[start of Dataset rows]

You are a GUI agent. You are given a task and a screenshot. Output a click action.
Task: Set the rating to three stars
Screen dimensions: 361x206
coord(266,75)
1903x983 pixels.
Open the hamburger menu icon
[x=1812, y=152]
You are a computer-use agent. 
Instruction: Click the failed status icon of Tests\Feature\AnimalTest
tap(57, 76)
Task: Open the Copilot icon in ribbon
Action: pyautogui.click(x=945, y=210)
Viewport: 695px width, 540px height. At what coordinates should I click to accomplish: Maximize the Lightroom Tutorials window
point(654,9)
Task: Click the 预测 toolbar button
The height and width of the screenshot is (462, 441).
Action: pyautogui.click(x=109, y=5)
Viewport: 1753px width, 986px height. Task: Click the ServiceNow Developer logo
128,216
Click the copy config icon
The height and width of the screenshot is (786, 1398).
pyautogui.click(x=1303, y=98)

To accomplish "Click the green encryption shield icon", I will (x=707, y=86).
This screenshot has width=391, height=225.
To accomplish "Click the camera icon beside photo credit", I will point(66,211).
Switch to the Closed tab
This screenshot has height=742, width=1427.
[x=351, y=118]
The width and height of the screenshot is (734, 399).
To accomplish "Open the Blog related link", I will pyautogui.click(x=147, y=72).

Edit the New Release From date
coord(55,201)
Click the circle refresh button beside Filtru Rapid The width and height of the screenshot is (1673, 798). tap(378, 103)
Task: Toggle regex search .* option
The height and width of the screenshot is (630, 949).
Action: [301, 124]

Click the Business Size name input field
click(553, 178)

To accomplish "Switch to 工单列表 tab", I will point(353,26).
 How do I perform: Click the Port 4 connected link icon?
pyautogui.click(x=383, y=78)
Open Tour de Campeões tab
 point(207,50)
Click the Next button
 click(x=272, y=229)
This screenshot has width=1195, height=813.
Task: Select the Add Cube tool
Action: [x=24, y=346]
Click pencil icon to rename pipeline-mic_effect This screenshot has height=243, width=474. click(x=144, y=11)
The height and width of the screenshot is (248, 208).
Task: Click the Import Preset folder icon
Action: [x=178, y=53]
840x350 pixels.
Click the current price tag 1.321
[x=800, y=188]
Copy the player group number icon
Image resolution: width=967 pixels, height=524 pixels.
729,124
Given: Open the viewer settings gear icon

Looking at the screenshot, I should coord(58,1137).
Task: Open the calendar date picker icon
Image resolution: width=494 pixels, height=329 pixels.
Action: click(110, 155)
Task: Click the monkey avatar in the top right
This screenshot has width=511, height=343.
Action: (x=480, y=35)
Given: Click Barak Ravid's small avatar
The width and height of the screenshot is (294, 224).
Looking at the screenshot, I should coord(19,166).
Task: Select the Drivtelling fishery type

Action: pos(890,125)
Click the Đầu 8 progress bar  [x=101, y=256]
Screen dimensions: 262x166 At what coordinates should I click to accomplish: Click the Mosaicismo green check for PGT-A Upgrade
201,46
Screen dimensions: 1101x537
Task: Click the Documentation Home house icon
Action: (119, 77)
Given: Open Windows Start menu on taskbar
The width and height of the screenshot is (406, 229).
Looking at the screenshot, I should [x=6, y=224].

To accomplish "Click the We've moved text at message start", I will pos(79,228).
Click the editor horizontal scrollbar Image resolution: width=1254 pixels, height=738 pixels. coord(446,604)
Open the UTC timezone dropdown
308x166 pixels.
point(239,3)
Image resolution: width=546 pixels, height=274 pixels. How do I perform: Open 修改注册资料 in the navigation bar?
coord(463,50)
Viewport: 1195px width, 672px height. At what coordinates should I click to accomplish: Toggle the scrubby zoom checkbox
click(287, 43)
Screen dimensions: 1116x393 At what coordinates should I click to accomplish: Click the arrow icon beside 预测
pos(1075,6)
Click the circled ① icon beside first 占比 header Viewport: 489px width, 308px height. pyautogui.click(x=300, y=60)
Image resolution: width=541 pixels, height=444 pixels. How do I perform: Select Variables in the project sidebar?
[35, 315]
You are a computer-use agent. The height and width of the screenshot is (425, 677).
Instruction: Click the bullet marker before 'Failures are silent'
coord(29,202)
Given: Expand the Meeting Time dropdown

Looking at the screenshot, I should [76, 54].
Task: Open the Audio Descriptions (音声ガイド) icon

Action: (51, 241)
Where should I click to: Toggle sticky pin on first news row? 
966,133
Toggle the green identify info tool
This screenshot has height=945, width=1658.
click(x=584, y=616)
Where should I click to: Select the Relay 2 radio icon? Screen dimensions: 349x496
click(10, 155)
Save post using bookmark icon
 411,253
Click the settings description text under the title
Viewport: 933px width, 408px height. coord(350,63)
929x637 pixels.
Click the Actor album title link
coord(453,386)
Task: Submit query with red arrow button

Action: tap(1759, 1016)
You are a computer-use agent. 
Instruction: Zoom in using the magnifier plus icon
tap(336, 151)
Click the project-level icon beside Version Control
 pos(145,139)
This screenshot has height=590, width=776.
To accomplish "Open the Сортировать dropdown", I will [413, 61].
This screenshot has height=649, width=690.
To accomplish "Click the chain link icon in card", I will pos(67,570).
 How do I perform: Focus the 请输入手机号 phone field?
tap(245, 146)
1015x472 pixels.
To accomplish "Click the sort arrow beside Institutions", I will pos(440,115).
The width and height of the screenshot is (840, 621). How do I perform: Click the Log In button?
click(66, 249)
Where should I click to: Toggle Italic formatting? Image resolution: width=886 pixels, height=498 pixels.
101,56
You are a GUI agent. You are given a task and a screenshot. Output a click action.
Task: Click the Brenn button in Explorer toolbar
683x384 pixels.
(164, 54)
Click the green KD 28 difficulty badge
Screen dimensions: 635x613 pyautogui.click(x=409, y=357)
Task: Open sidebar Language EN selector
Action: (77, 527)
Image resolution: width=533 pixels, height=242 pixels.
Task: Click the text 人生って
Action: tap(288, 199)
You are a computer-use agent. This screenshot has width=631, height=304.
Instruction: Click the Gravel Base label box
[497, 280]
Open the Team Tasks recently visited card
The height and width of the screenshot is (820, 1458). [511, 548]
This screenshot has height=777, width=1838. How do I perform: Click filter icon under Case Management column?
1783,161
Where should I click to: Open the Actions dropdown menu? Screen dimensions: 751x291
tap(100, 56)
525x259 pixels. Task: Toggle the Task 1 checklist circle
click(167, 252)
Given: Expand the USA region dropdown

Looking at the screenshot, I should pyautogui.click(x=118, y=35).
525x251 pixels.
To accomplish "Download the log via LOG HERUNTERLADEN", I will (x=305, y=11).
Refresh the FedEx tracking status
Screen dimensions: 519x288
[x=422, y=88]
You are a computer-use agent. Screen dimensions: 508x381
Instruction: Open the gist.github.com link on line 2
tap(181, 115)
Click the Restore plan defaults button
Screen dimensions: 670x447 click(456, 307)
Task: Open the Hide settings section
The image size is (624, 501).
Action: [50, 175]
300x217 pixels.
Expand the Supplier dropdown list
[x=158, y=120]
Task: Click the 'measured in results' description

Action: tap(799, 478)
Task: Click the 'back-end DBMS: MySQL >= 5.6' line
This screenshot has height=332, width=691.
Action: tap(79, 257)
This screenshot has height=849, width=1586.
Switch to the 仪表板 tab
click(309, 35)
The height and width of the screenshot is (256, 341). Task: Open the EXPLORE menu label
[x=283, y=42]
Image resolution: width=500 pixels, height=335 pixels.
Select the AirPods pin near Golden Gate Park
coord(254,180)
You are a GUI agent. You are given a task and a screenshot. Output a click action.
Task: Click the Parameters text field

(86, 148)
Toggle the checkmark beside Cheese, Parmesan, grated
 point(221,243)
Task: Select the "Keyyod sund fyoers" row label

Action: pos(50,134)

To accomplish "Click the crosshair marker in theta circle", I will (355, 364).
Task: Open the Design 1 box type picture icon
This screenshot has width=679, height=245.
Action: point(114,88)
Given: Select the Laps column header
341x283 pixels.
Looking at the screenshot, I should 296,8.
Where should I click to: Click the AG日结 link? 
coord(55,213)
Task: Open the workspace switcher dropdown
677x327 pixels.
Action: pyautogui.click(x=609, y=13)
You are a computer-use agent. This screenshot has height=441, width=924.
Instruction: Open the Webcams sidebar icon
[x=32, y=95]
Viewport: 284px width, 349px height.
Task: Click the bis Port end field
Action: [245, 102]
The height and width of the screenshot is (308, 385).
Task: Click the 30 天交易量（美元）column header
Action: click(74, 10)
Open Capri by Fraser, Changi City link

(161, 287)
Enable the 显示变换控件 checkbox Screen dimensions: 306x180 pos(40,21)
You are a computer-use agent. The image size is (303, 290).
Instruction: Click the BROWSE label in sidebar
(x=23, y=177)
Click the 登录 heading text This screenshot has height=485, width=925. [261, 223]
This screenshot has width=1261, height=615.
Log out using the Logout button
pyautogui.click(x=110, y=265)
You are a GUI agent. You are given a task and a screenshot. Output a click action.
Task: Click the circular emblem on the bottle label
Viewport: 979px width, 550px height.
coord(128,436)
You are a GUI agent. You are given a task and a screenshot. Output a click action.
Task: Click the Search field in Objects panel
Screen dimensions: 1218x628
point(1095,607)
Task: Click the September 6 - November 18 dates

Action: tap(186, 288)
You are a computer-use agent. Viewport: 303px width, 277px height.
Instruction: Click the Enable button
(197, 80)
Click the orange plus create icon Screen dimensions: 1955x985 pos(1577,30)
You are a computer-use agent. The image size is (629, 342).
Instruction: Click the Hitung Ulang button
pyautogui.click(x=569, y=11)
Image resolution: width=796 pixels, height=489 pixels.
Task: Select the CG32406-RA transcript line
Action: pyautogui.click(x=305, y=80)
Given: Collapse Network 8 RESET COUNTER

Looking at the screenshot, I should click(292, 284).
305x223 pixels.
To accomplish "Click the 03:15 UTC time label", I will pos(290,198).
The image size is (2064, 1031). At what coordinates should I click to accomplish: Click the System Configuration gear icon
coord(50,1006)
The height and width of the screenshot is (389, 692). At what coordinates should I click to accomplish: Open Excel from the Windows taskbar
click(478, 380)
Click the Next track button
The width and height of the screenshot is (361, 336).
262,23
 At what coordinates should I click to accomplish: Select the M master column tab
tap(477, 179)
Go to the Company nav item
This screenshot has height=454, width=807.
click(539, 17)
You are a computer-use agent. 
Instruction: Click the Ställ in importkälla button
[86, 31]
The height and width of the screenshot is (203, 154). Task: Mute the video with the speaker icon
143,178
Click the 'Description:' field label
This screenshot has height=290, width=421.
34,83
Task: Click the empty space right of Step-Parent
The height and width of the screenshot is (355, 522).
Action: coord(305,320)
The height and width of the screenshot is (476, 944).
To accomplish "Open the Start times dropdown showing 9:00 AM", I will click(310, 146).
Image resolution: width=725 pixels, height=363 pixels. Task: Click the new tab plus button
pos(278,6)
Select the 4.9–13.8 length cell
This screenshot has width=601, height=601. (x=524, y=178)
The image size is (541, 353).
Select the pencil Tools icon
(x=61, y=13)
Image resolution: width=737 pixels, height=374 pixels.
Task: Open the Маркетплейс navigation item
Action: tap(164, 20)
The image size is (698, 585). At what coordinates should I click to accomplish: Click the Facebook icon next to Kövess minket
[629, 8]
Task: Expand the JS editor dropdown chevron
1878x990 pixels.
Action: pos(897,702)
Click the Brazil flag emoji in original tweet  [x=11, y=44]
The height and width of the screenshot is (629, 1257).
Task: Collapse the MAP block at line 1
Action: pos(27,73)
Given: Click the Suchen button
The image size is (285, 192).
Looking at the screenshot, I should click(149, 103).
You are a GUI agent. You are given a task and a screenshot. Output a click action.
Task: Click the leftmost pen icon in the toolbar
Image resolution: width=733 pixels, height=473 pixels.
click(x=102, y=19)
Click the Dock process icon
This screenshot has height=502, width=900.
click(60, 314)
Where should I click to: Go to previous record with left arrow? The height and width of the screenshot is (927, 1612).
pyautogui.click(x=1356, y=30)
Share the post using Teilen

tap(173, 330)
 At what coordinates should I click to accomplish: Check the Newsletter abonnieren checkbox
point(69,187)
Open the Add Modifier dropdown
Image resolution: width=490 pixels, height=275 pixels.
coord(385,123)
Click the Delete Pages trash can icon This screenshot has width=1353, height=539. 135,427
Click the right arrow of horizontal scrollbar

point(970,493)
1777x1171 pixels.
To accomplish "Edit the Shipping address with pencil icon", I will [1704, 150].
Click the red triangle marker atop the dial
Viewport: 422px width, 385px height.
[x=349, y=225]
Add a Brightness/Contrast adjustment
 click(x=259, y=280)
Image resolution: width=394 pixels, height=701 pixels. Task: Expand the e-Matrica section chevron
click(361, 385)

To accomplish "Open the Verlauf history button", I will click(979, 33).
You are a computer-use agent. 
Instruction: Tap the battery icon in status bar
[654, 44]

[end of Dataset rows]

Can you retype the data verbatim, beginning at the line that contains "840x350 pixels." and stopping after the line that contains "Click the Đầu"?

840x350 pixels.
Click the current price tag 1.321
[x=800, y=188]
Copy the player group number icon
Image resolution: width=967 pixels, height=524 pixels.
729,124
Given: Open the viewer settings gear icon

Looking at the screenshot, I should coord(58,1137).
Task: Open the calendar date picker icon
Image resolution: width=494 pixels, height=329 pixels.
Action: click(110, 155)
Task: Click the monkey avatar in the top right
This screenshot has width=511, height=343.
Action: (x=480, y=35)
Given: Click Barak Ravid's small avatar
The width and height of the screenshot is (294, 224).
Looking at the screenshot, I should coord(19,166).
Task: Select the Drivtelling fishery type

Action: pos(890,125)
Click the Đầu 8 progress bar  [x=101, y=256]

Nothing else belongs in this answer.